In retrospect, I had been quite naïve, because I had learned absolutely nothing about such a psychological/philosophical topic during the previous five years of study. Accordingly, a week later I found myself at the Thalia bookshop and remembered that I should check for some introduction to emotion theories. (Stupid enough I didn't first check the university's library..) There I found and bought "Einführung in die Emotionspsychologie, Band 1", which by now is rather outdated, though. Perhaps because this first volume concentrades on the older theories, I had been seduced to develop a computational emotion model that is less cognitive in its underpinnings than most of the others at the time. I skipped, however, the second volume, because it deals with emotion theories based on evolutionary psychology, whereas the third volume gets to discussing cognitive emotion theories.
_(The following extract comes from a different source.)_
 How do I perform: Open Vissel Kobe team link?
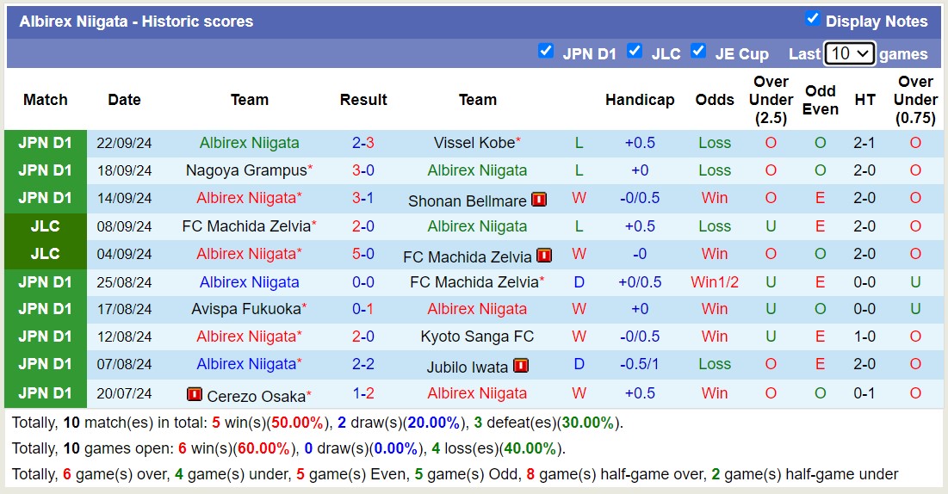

Of course, I also found a number of existing computational models of emotions as mentioned in my diploma thesis. Thus, I started wondering what I could possibly contribute, but this demotivating feeling vanished quickly when I woke up one morning in autumn 2002. In that moment I realized that any emotional state in any given moment might heavily depent on the personal short-term history, even when you just woke up before. The type of dream and the remaining feeling of tension and/or sleepiness might result in a certain positive or negative predisposition to experience emotions. This is often summarized as the diffuse background state, called "mood", and for the sake of scientific success I also labeled it that way in my architecture. But when looking at other computational models of emotions, e.g. Patrick Gebhard's ALMA, "mood" is understood in a broader sense, I assume, which is closer to "personality." Anyway, this in mind on that particular morning I knew where to start from. Only later I found that Cynthia Breazeal's work on Kismet employs a similar concept, but not the same. This encouraged me to stick to the plan..
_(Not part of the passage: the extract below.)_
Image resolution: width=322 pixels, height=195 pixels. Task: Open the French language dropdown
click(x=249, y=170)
I decided to start simple with only distinguishing emotional valence from mood. Three simple mechanisms came to my mind:

  1. Positive and negative events should be adding up over time such that two consecutive events of opposite valence cancel each other out, but two events of the same valence add up to a higher valence.
  2. All valences should diminish by themselves steadily until neutrality is reached.
  3. Any positive or negative emotional valence should influence mood positively or negatively, respectively, over time.
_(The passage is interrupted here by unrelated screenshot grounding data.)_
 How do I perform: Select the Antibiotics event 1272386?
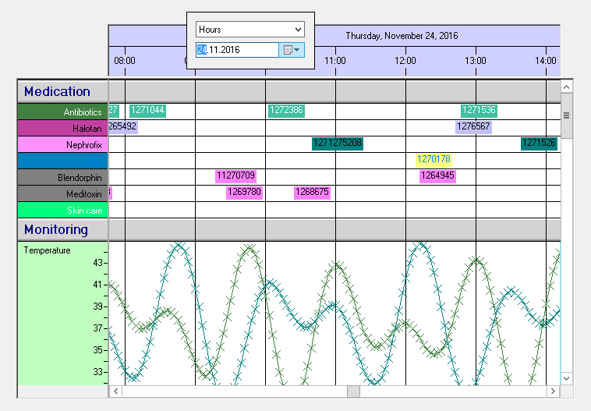tap(286, 111)
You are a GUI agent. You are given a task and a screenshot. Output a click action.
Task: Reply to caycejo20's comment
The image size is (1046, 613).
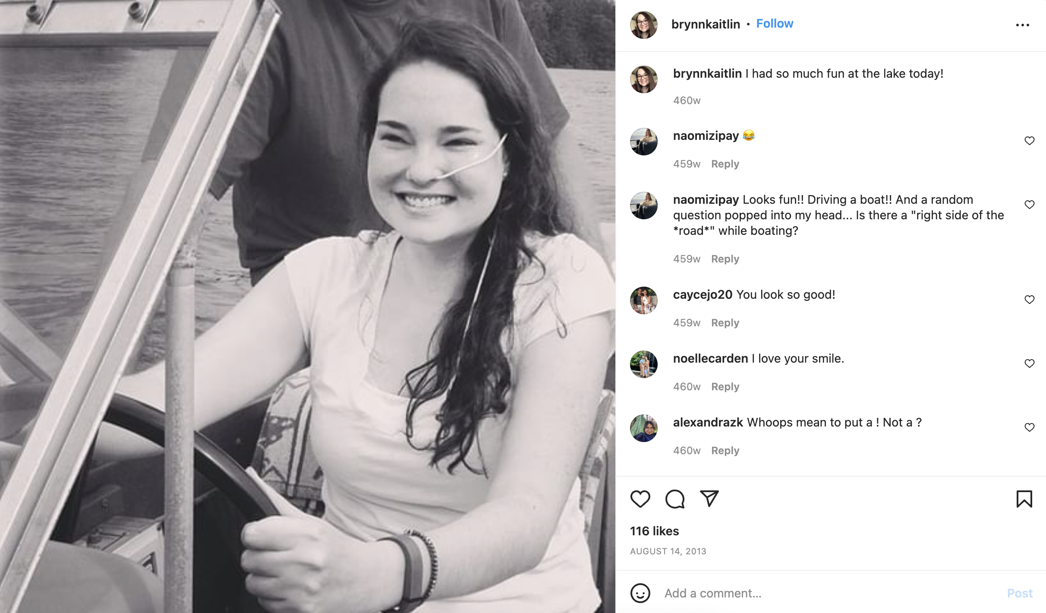point(725,323)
These mechanisms have been realized in the emotion dynamics part of the architecture as it is described in my diploma thesis.

Obviously, however, there is much more to emotions than two mutually influencing valences. Thus, I needed to find a way to derive some "full-blown emotions" from these two values and was happy when I found the Pleasure-Arousal-Dominance space of Mehrabian.

2. WASABI and dimensional emotion space

The orthogonal space of emotion as proposed by WundtThe German philosopher Wilhelm Wundt proposed in 1863 to think of emotional experience as consisting of three orthogonal components, namely pleasure, excitement, and tension. Any emotional experience can then be characterized by a contiuous progression of a single point in that 3D space; see picture to the left.

Interestingly, this idea had become less prominent in the beginning of the 20th century with the rise of behaviorism in psychology, perhaps, because Wundt did not  supply any empirical evidence. Computer scientists interested in natural phenomena (making them similar to the so-called cognitive scientists) face a very similar criticism ourdays, when just "programming stuff" without testing the result empirically.

Only after "empirical evidence" became available that told psychologists of the validity of assuming three underlying, partly independent dimensions of emotions, namely indirectly provided by Osgood, Suci & Tannenbaum (1957) in "The Measurement of Meaning", a number of followers started to think in that direction again. To my surprise, however, I could not find any reference to Wundt's ideas in the writings of Russel & Mehrabian, who provide "Evidence for a three-factor theory of emotions" in 1977. That publication introduced the by now famous Pleasure-Arousal-Dominance space, or PAD space in short.